Automating end-to-end Databricks workspace deployments with Bicep: networking, identity, secrets, and the gotchas that cost you time when you learn them the hard way.

· 10 min read

Deploying Databricks manually through the Azure portal takes twenty minutes. Deploying it repeatably, securely, and identically across dev/staging/prod environments via IaC is a completely different problem. This post covers what I’ve learned doing it properly with Bicep.

Why Bicep over Terraform for Azure?

Short answer: it depends on your org. At RIVM I used both. Bicep has no state file to manage and maps more directly to ARM, which means fewer surprises when Azure releases a new resource. Terraform’s provider ecosystem and plan/apply workflow often make it the better production choice when you need cross-cloud resource management or your team already knows HCL.

For greenfield Azure-only projects, I usually start with Bicep. You can always generate Terraform from it later.

The deployment architecture

A production Databricks platform on Azure needs more than just a Microsoft.Databricks/workspaces resource. The full set:

├── Resource Group
│   ├── Databricks Workspace (Premium)
│   ├── Managed Resource Group (created by Databricks)
│   │   ├── VNet + subnets (host/container)
│   │   ├── NSGs
│   │   └── Storage account (DBFS root)
│   ├── Azure Data Lake Storage Gen2 (external metastore/Unity Catalog)
│   ├── Key Vault (secrets, token management)
│   ├── Managed Identity (for workspace → ADLS2 access)
│   └── Role assignments

The workspace Bicep module

resource databricksWorkspace 'Microsoft.Databricks/workspaces@2023-02-01' = {
  name: workspaceName
  location: location
  sku: {
    name: 'premium'  // Unity Catalog requires premium
  }
  properties: {
    managedResourceGroupId: managedRgId
    parameters: {
      customVirtualNetworkId: {
        value: vnet.id
      }
      customPublicSubnetName: {
        value: publicSubnet.name
      }
      customPrivateSubnetName: {
        value: privateSubnet.name
      }
      enableNoPublicIp: {
        value: true  // secure cluster connectivity
      }
    }
  }
}
⚠️Managed resource group naming

The managed resource group name must be globally unique and cannot be changed after deployment. Use a deterministic naming convention like rg-dbw-managed-{env}-{workspaceName} from the start — renaming it means tearing down and redeploying the workspace.

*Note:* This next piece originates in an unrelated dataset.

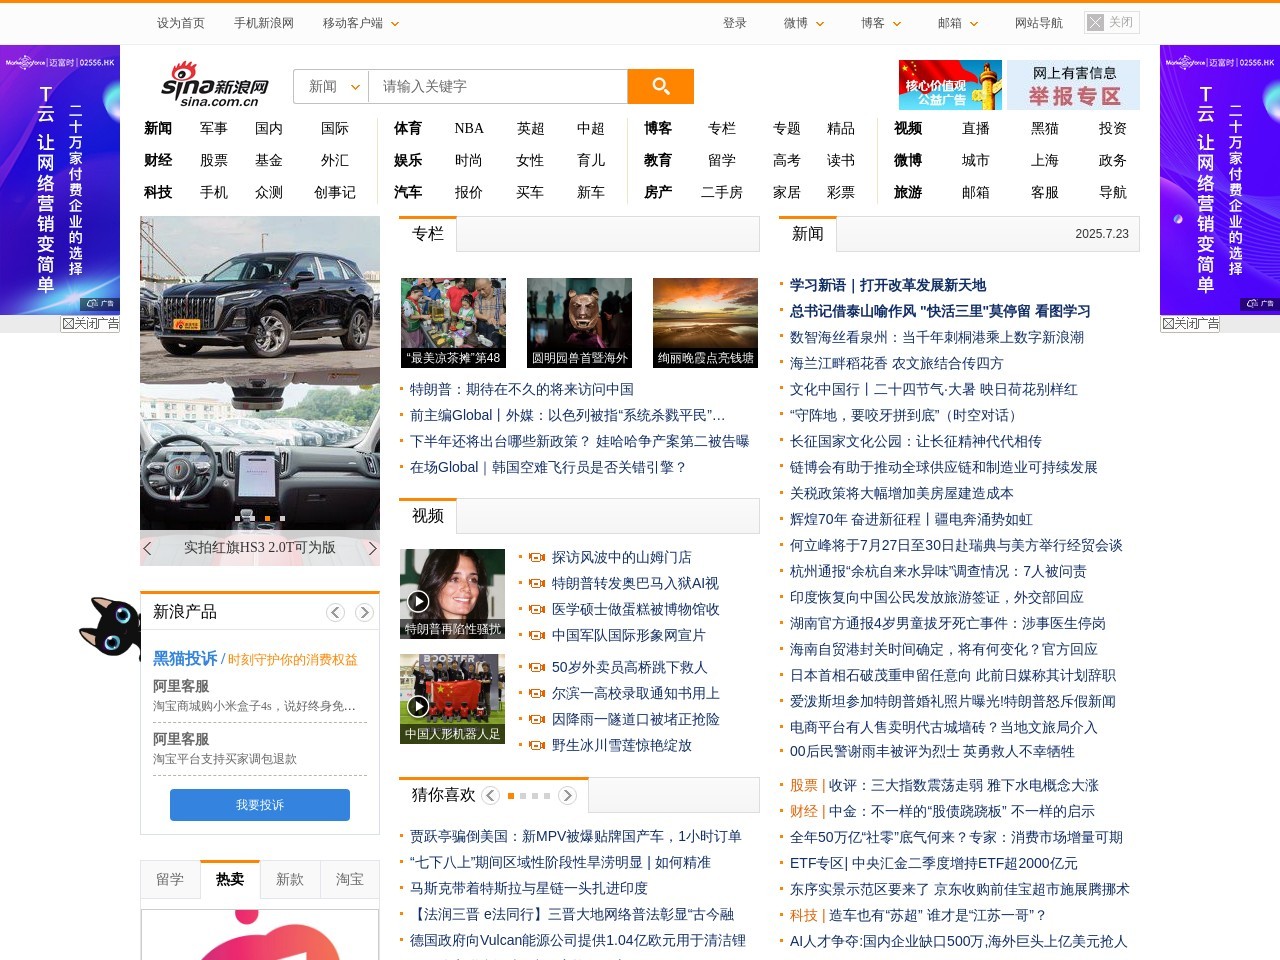Click the orange search magnifier icon
Viewport: 1280px width, 960px height.
click(660, 87)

Networking: the part nobody explains clearly

Databricks in Azure uses a VNet injection model. Your workspace attaches to two subnets you control:

  • Public subnet — control plane traffic (Databricks service → your clusters)
  • Private subnet — data plane traffic (cluster ↔ cluster, cluster → storage)

Both subnets need specific delegations and NSG rules. The Databricks service will add its own rules at deployment time but requires the NSG to already exist and be attached.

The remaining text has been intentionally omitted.